=== EXTRACT TO READ ===

The Torres del Paine landscape is dominated by the huge Paine Massif, also known as the Cordillera del Paine. Despite being part of the Andes mountains officially, the Cordillera del Paine is an independent mountain formation with its own unique characteristics. The origins of the Massif date back to 12 million years ago when the sedimentary layers of the earth were lifted up and were slowly worn down through glacial erosion until only hard resistant granite rock was visibly left. The jagged Torres are a classic example of the results of this process and the difference in colour between the sedimentary and granite rock in Los Cuernos del Paine is sharply contrasted.

Valleys running between the mountains of the massif include Valle del Francés (French Valley), Valle Bader, Valle Ascencio (next to EcoCamp Patagonia) and Valle del Silencio (Silence Valley). The highest mountain in the massif is Cerro Paine, which is 3050m tall.

=== SOURCE MATERIAL ===

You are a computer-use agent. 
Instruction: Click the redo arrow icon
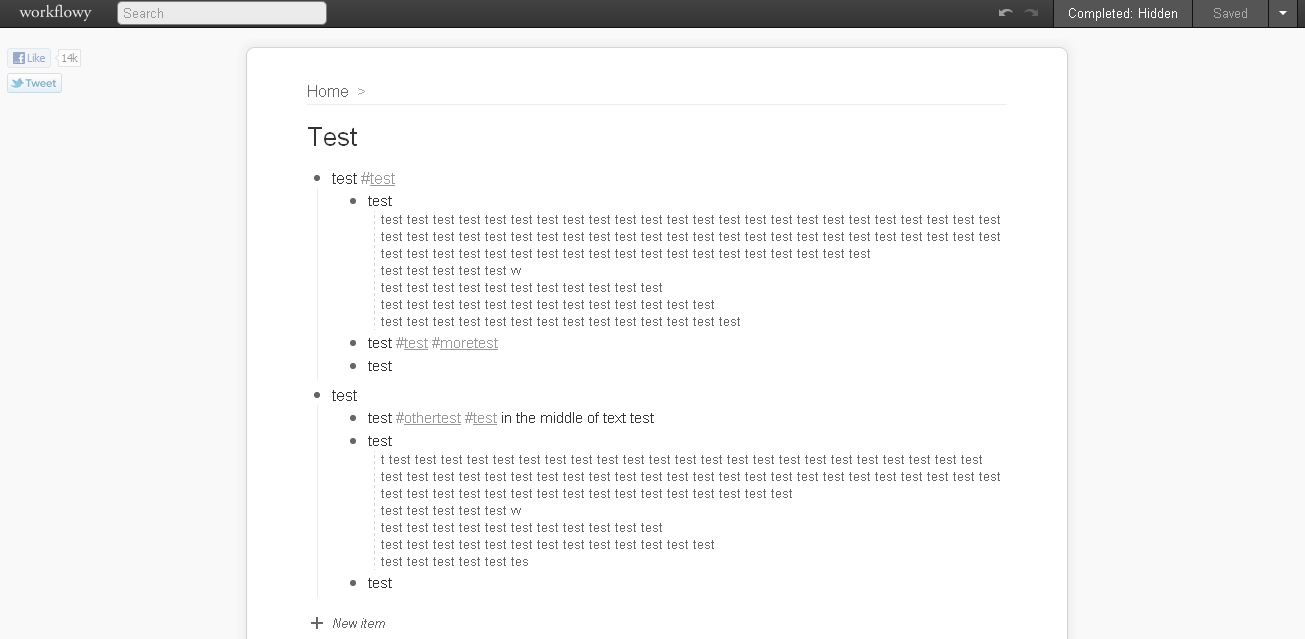pos(1031,13)
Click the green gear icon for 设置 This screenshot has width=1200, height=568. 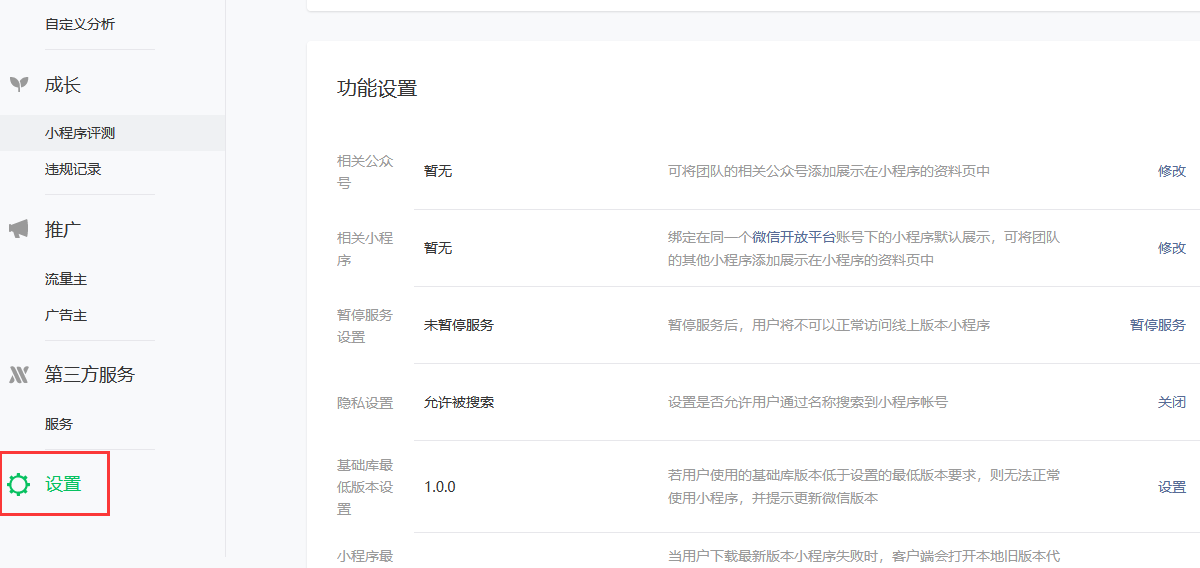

===

- INSTRUCTION 1 -
In the passage on the Paine Massif, how many years ago does the massif's origin date back to?
- INSTRUCTION 2 -
Continue the passage about the Paine Massif from the point where it ends.

- WRITTEN RESPONSE 1 -
12 million years ago.

- WRITTEN RESPONSE 2 -
 
Mountains
The major mountains are (heights may vary between sources):
  • Cerro Paine Grande (Big Paine Mountain) 3,050m
  • Cerro Paine Chico/Almirante Nieto (Small Paine Mountain) 2,650m
  • Torres del Paine (the Towers) - South Tower 2,500m, Central Tower 2460m & North Tower 2260m
  • Cerro Fortaleza (Fort Hill) 3,000m
  • Cerro Catedral (Cathedral Hill) 2,220m
  • Cerro Negro and Los Mezillos (Black Hill and the Twins) 2450m
  • Cerro Escudo (Shield Hill) 2,700m
  • Cuernos del Paine (Paine Horns) - Central 2600m, North 2400m, East 2400m
 
Lakes
There are many large lakes lining the park, reaching up to 90km² in surface area. Many are an intense turquoise colour as a result of rock flour particles left from glacial erosion, making the water look milky.
  • Grey - A glacially-fed 32.6 km² lake
  • Nordenskjöld - A 28m² lake pouring into Lake Pehoe through waterfall Salto Grande
  • Pehoe - Fed by Paine river, running through waterfall Salto Grande
  • Dickson - Fed by Dickson glacier and drained by Paine river
  • Sarmiento - Surface area 90km², maximum depth 315m
  • Del Toro - 202km² with a maximum depth of 300m (only a fraction of the lake is in the national park)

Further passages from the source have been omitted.